Word for word, quote the lines from the one containing "Where should I" to the end of the entries below, including both. Leave pictures out.

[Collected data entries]
▽

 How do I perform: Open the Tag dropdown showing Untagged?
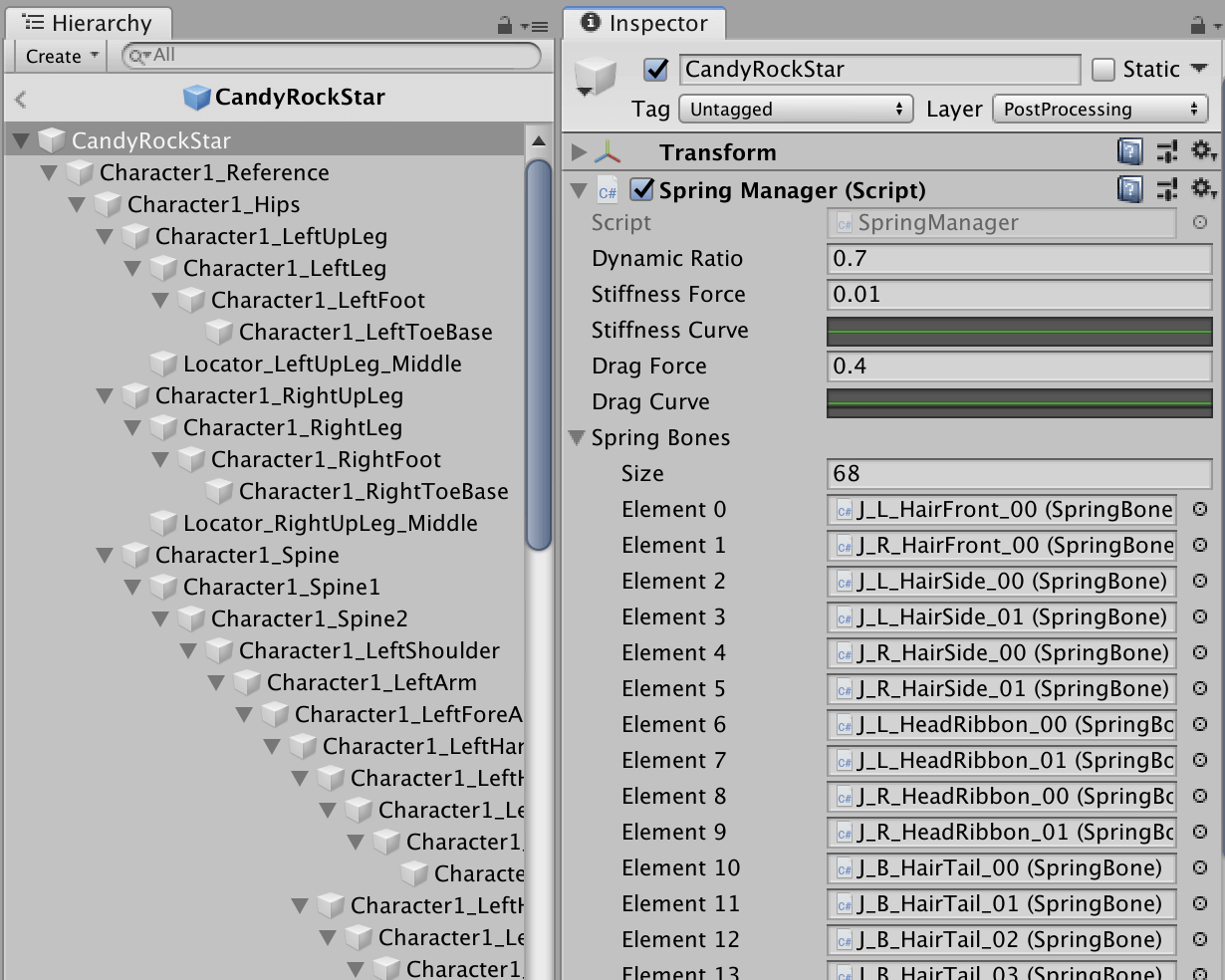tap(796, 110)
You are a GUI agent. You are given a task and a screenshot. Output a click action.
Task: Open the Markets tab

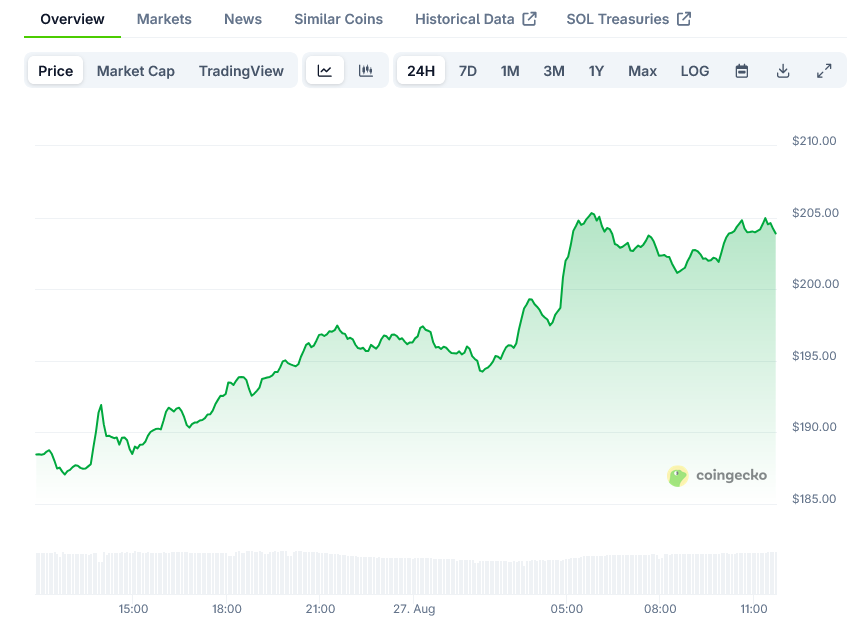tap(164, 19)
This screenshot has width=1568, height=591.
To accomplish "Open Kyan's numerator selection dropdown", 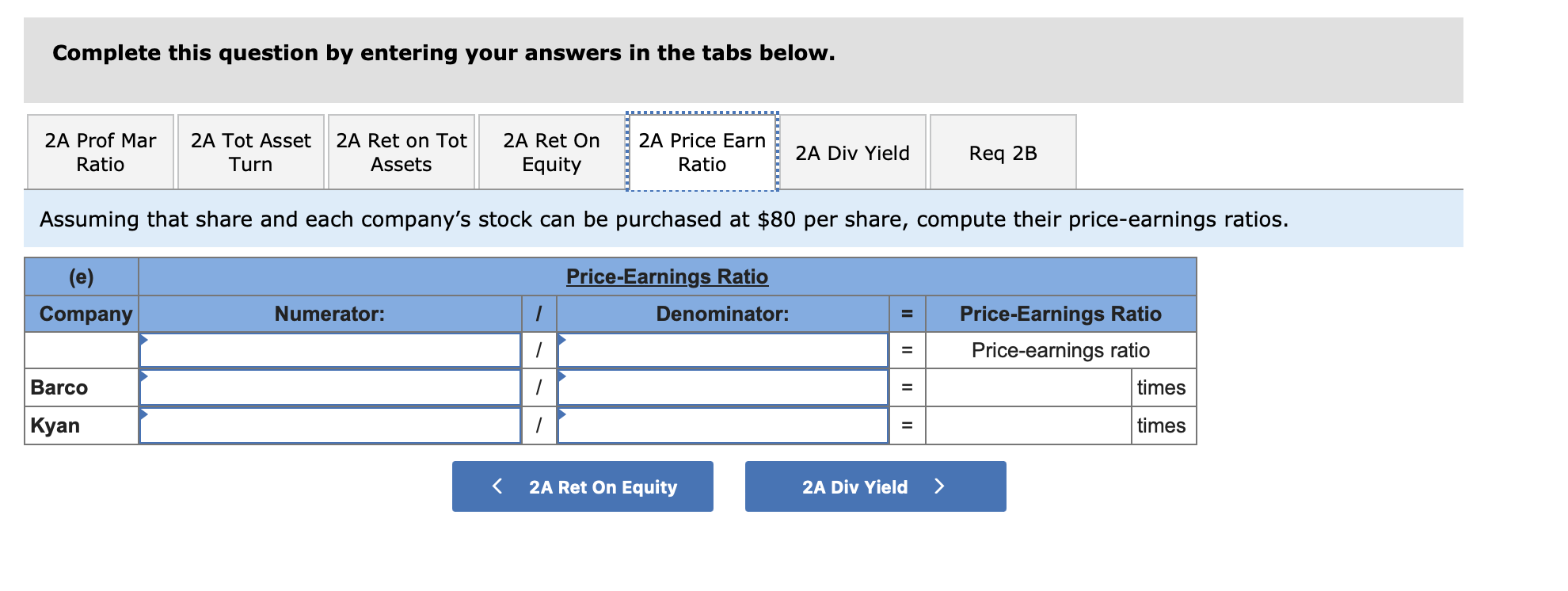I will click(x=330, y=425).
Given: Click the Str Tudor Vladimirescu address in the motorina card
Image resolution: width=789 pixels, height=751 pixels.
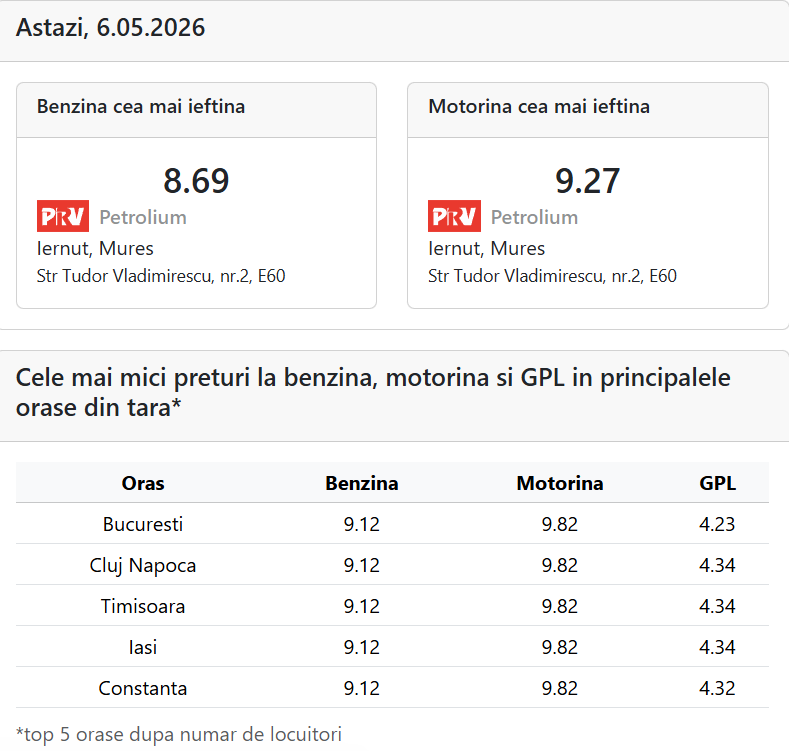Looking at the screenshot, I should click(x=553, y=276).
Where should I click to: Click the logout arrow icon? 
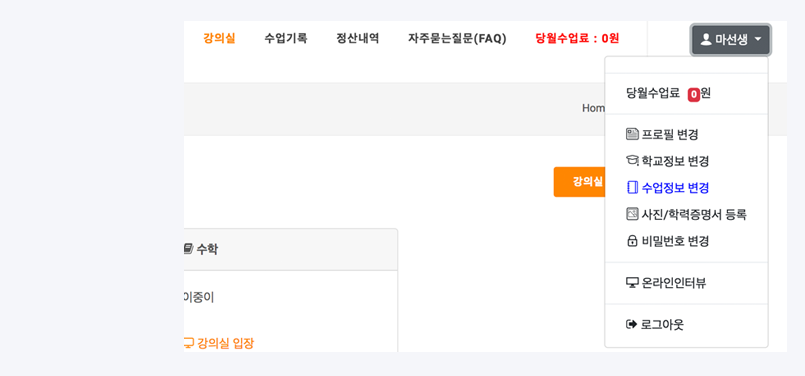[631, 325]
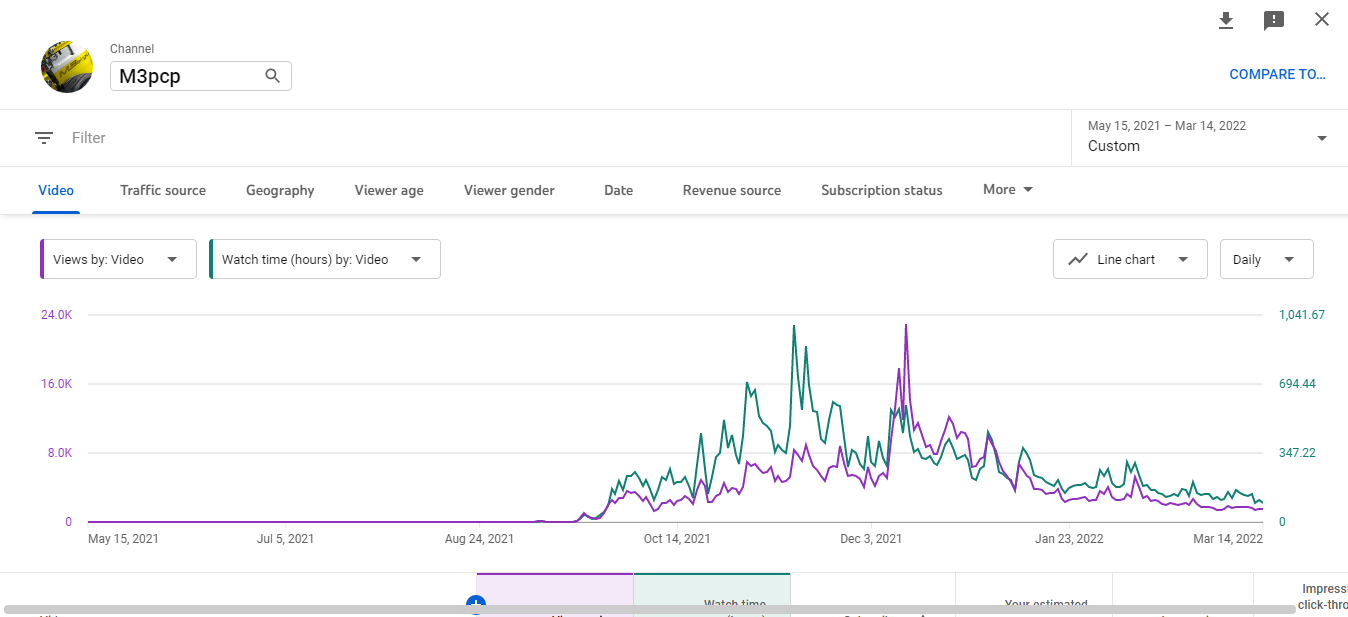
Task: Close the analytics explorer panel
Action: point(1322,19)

△

▶ Solution to this problem:
Where should I click to: Click the logout arrow icon? 
[631, 325]
Task: Close the analytics explorer panel
Action: point(1322,19)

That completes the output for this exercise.